QA Specialist for QC
Infos sur l'emploi
- Date de publication :05 novembre 2024
- Taux d'activité :100%
- Type de contrat :Temporaire
- Langue :français (Courant), anglais (Courant)
- Lieu de travail :Aubonne
For our client Merck in Aubonne, we are looking for a QA Specialist for QC (m/f/d) for a period of 12 months.
Your role:
To ensure the quality oversight and compliance of QC activities and the data integrity of QC analytical data in timely manner.
- QA Oversight on QC analytical data:
To perform the QA review on QC analytical data, on QC documentation.
Manage QC deviation, CCP and CAPA as QA.
- Compliance of QC activities:
QA support for QC activities including new guidelines, new pharmacopeias versions. Support the implementation of all QC projects.
To perform Quality on the Floor for QC operations.
- Digitalization/Process Improvements
Propose and implement digitalized and more efficient solutions to improve processes in place within the department.
- Responsibility backup
Each team member is the reference point of contact for one laboratory. Members of the team are backing-up each other in case of absence as long as they are trained to the concerned activities.
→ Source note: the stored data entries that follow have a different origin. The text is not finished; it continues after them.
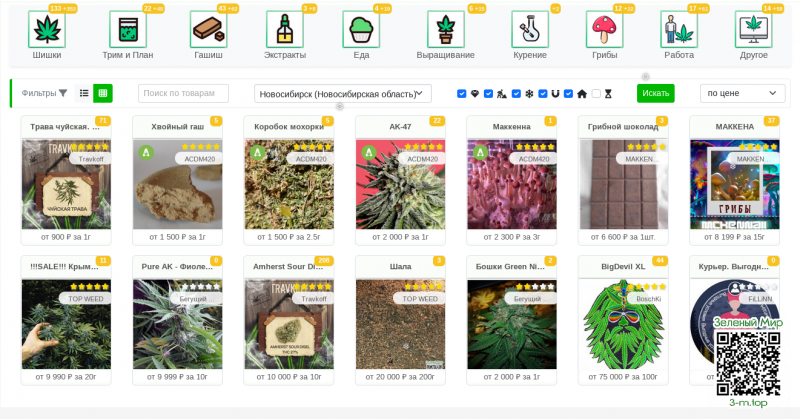Open the Еда cupcake category
The width and height of the screenshot is (800, 419).
click(361, 30)
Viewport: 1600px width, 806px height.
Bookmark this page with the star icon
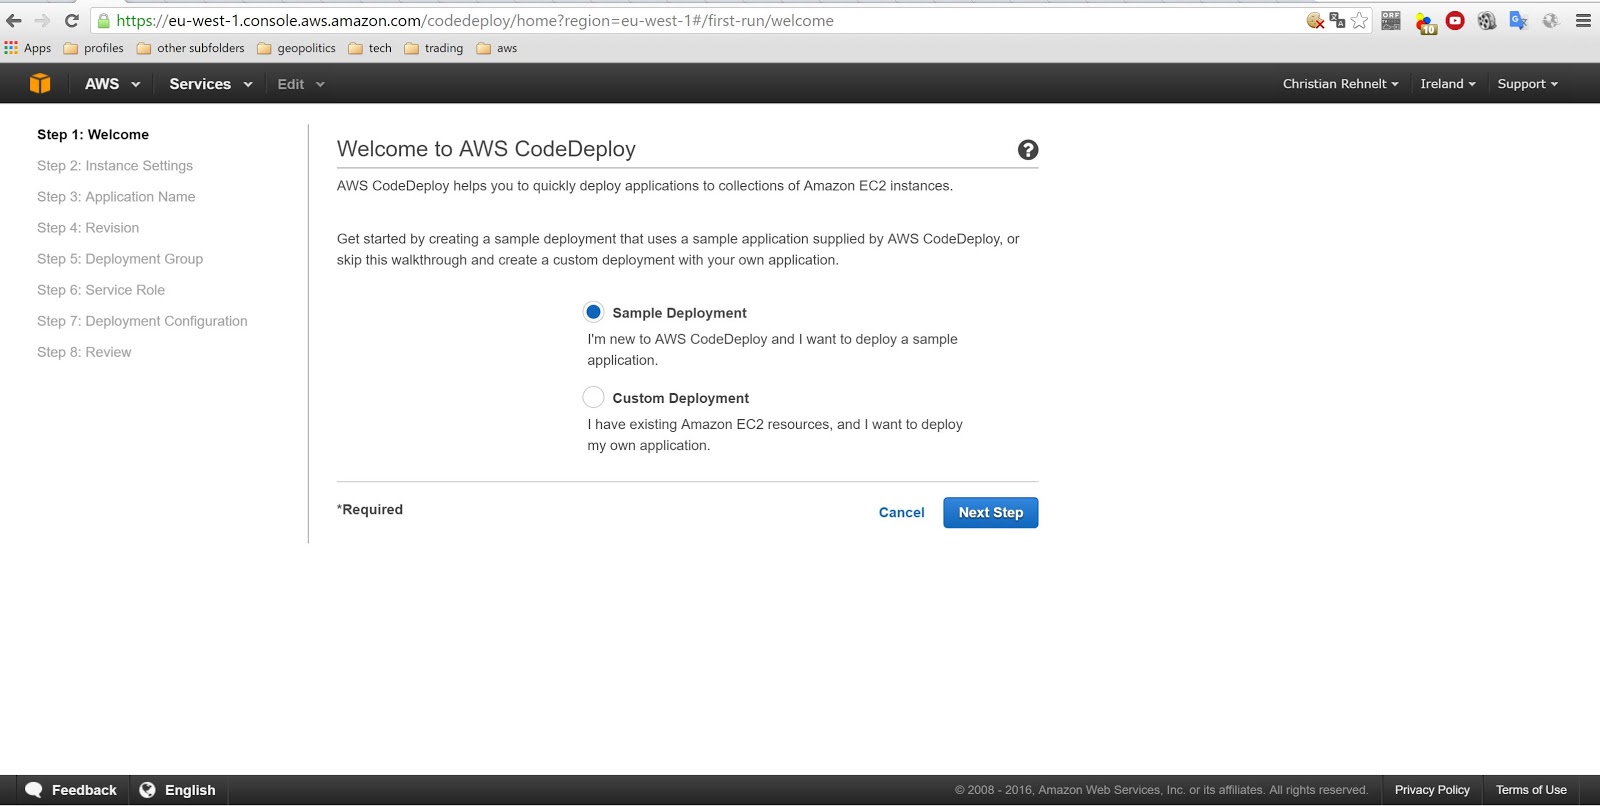click(1359, 21)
- Participation in inspections
Participate in Health authorities and internal inspections as Subject Matter Expert and support QC laboratories during inspections.
Participate in inspection readiness planning meetings to prepare inspections.
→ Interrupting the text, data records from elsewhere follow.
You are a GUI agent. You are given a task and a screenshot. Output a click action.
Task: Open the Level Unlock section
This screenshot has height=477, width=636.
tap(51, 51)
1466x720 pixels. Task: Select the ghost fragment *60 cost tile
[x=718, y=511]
Implement appropriate CAPA plan after inspection.
Your profile:
- Chemistry, biology or pharmacy master degree with minimum 3 years of experience in Pharmaceutical industry.
- Experience in Quality Assurance. Quality Assurance operation is a plus.
- Expertise in cGMP best practices.
- Experience in analytical analysis is a plus.
- Good knowledge on laboratory equipment and software (like Glims, Empower, Disco...) is a plus
- Fluent in French and English
- Having a team spirit and being collaborative are essential.